#### What this task involves:
Exactly repeat all the records below, omitting the images they hold.

#### Items from a dataset:

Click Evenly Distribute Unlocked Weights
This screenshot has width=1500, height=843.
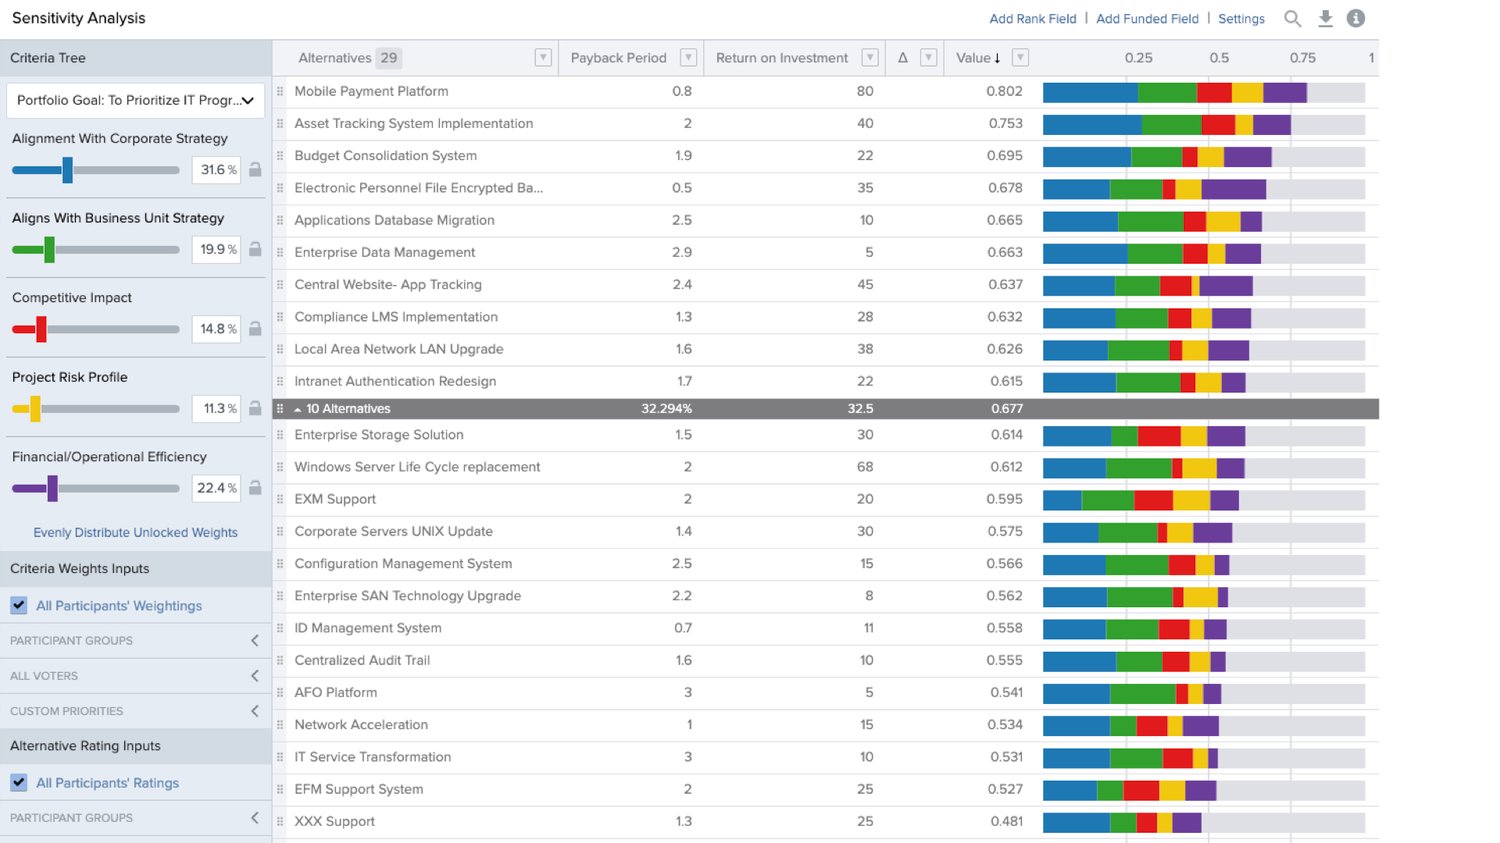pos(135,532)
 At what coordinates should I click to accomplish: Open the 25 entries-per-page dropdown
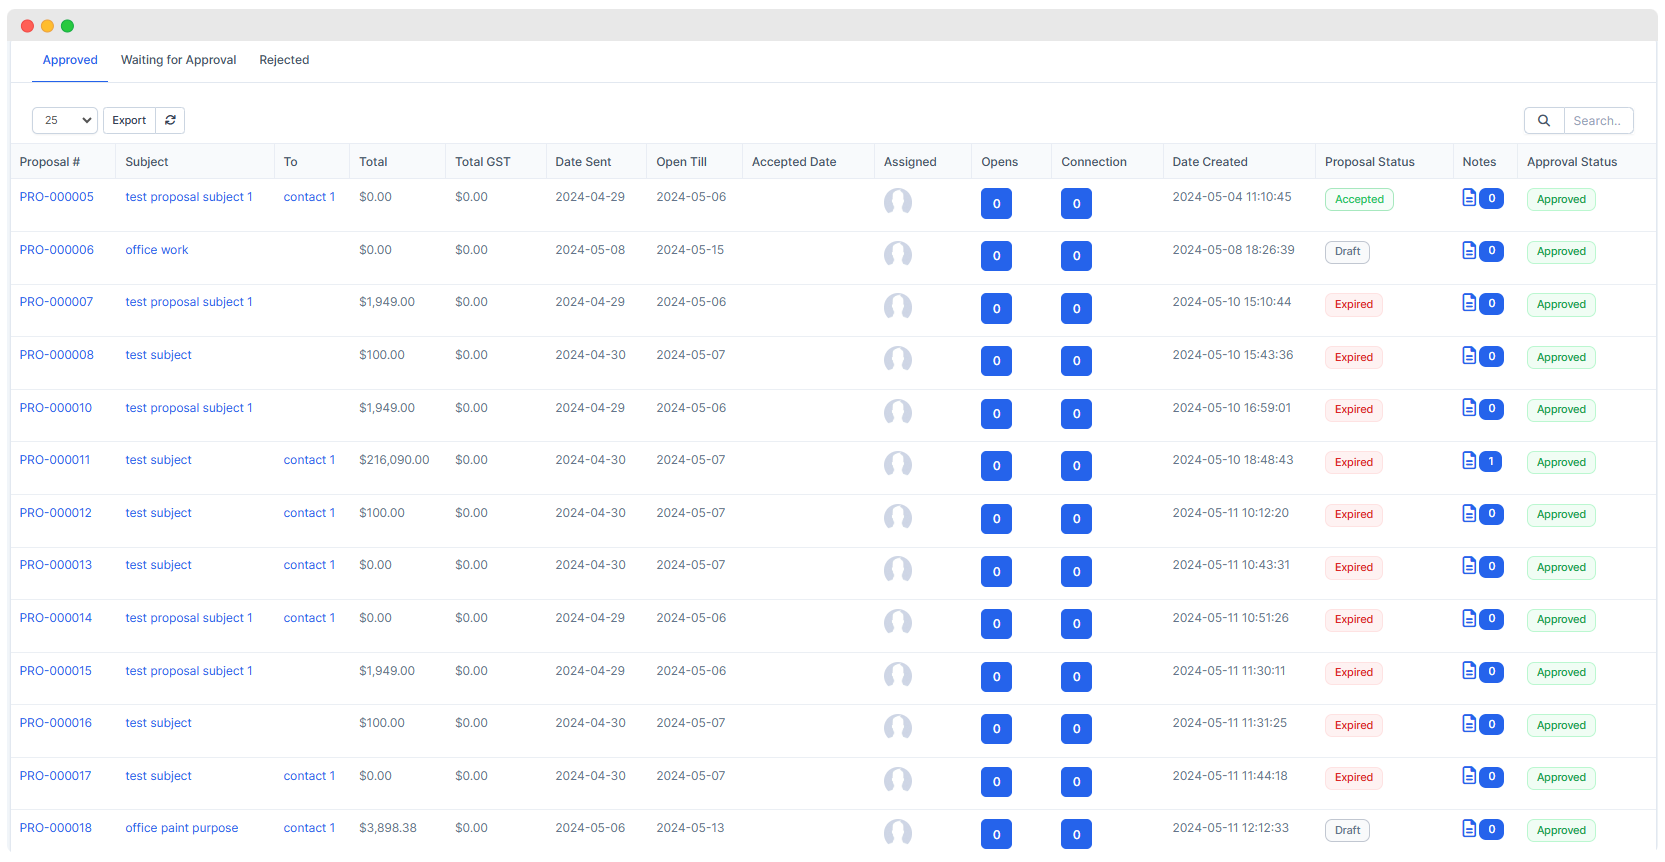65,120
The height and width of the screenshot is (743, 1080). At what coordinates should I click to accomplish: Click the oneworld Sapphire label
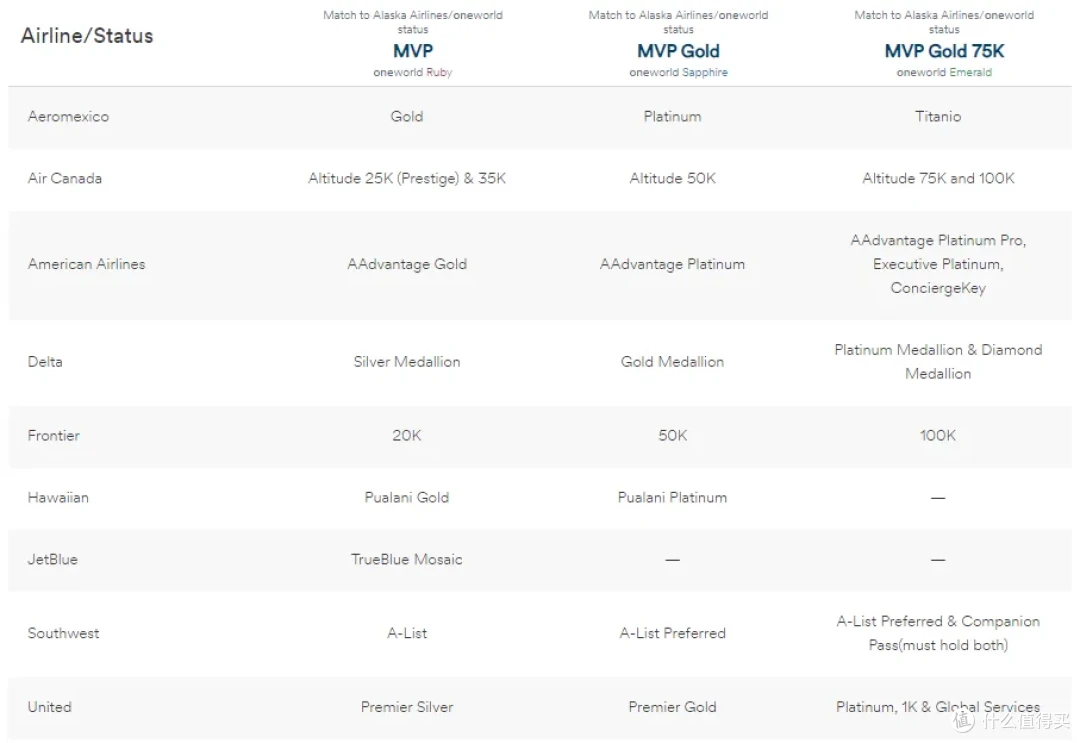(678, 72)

#### Reply:
Click Evenly Distribute Unlocked Weights
This screenshot has width=1500, height=843.
pos(135,532)
 At what coordinates should I click to accomplish: Open the 25 entries-per-page dropdown
65,120
The height and width of the screenshot is (743, 1080). At what coordinates should I click to accomplish: Click the oneworld Sapphire label
(678, 72)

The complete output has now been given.